● **TASK STATEMENT**: Set down, word for word, the line with "Screen dimensions: 1456x819" and the lines after it through the final line of the data below, without pictures.

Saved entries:

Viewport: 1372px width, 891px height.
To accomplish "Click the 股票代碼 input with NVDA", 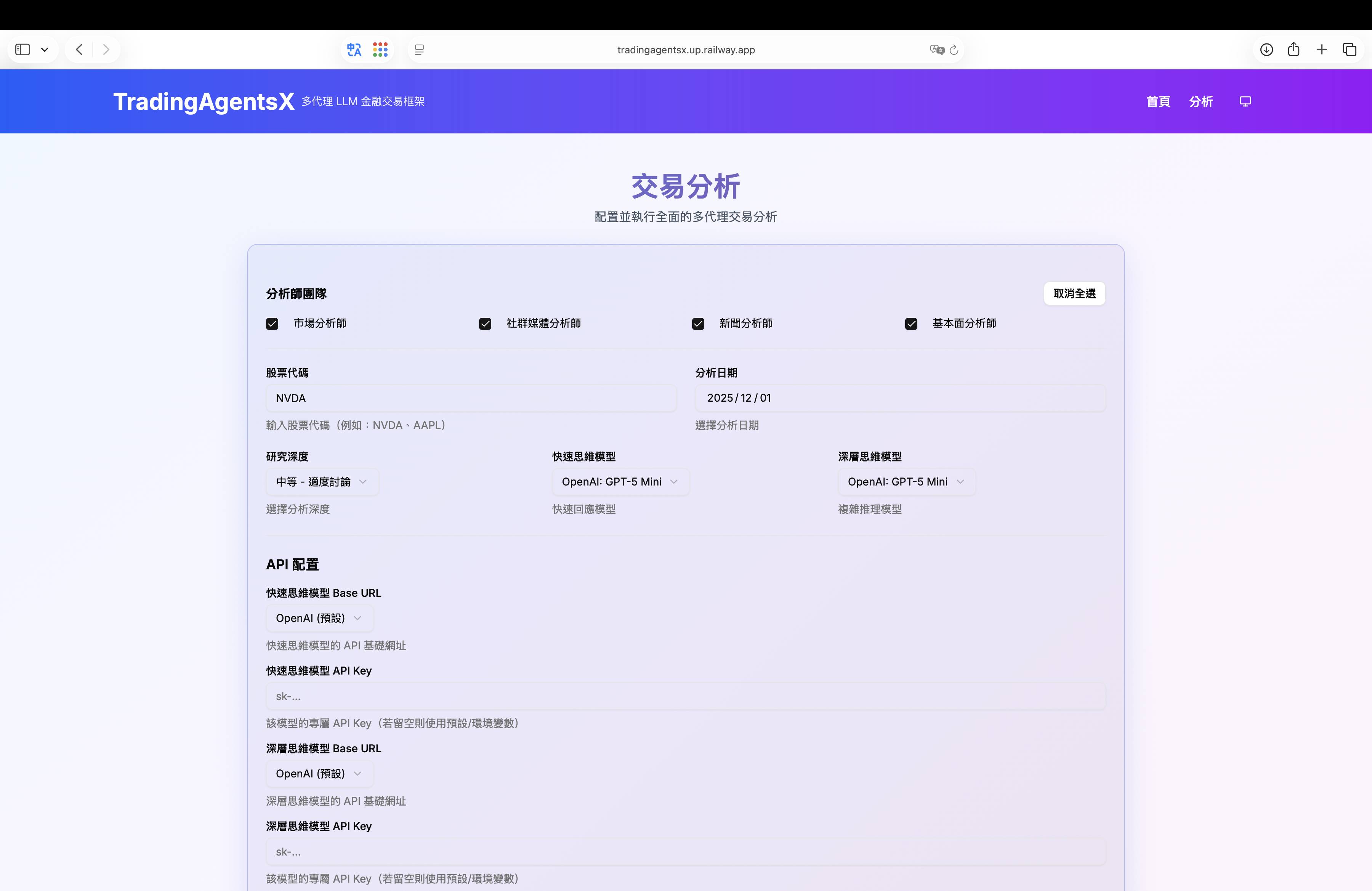I will coord(470,398).
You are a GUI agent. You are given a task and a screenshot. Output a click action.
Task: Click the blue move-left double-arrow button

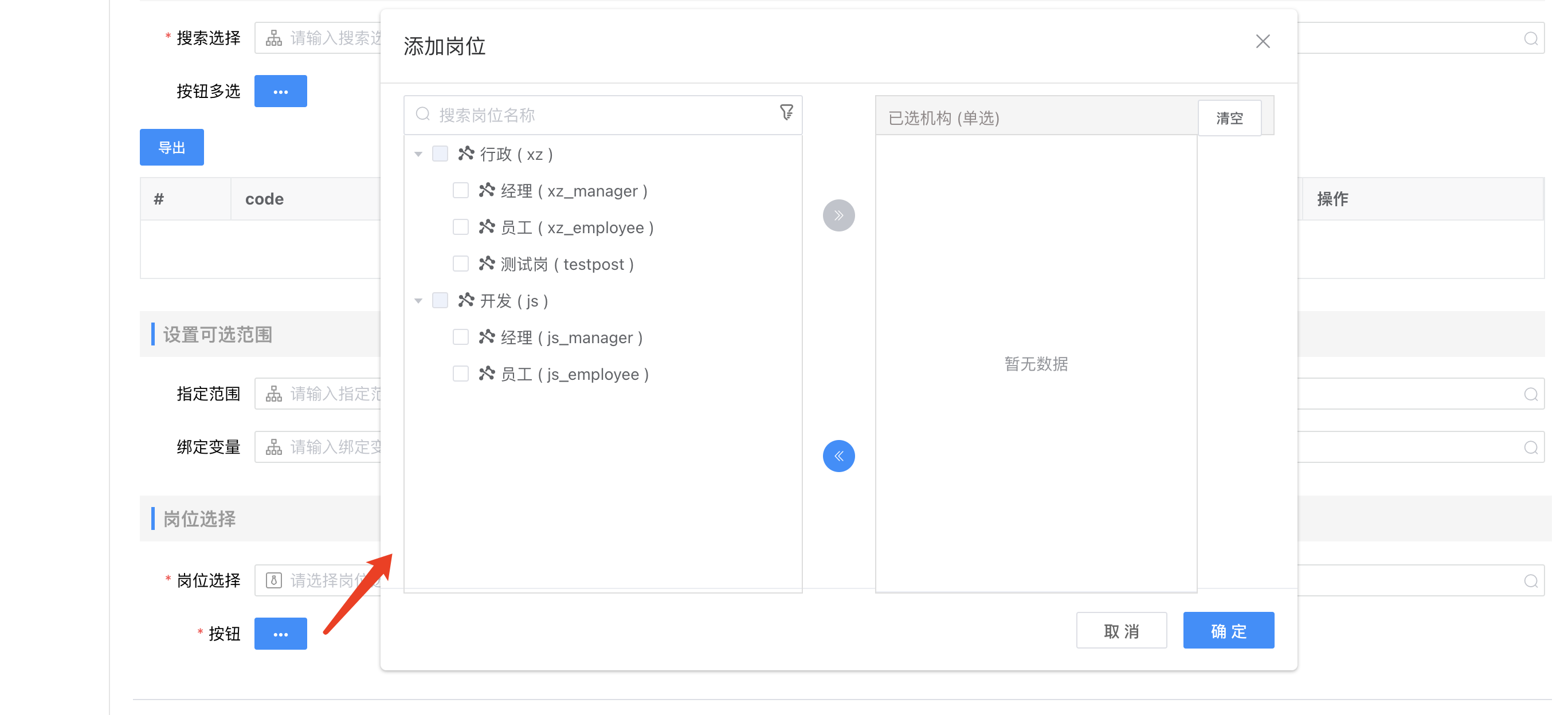[838, 456]
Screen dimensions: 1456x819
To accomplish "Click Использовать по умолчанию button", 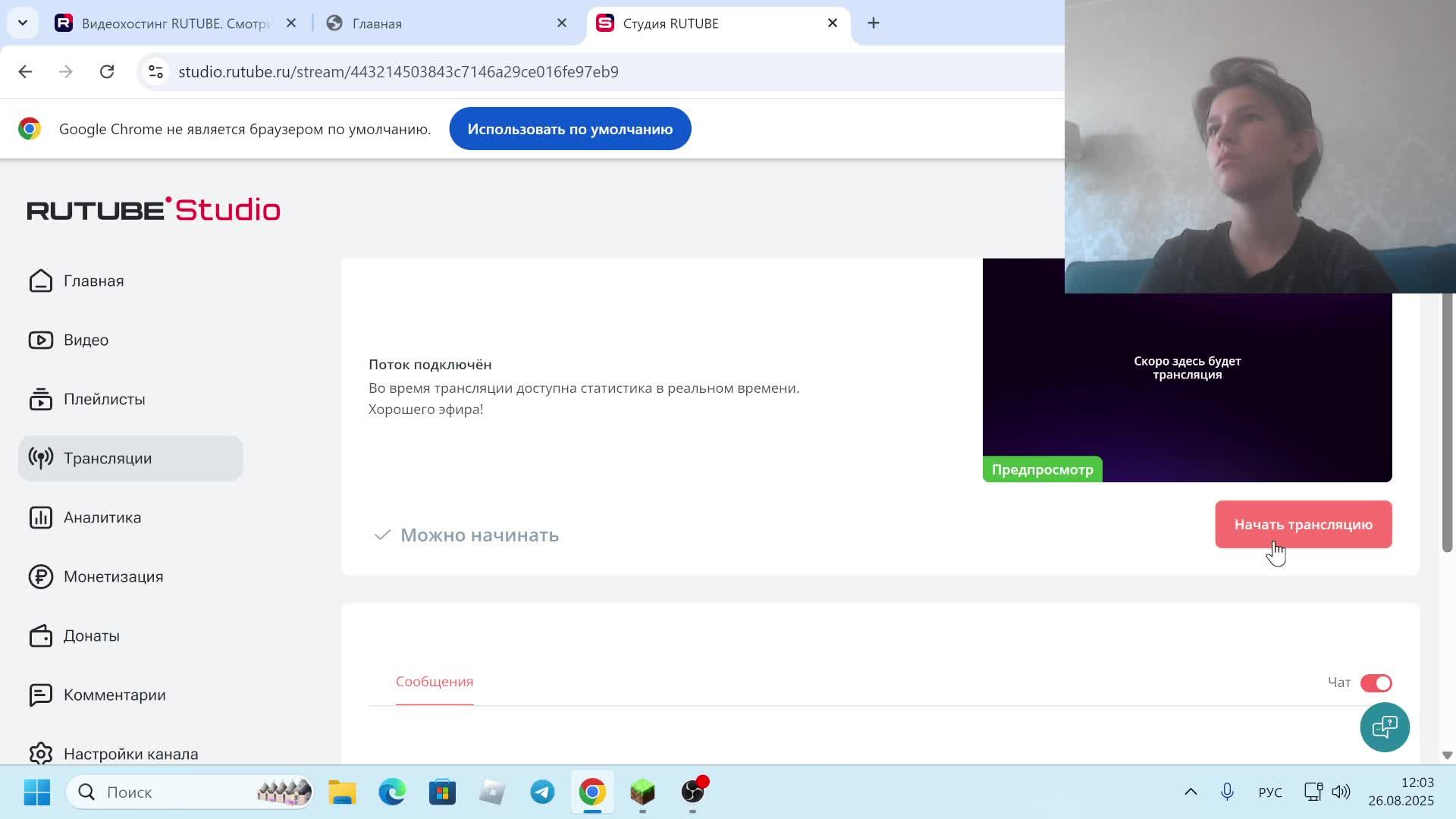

● **OUTPUT OF THE TASK**:
Screen dimensions: 1456x819
To accomplish "Click Использовать по умолчанию button", 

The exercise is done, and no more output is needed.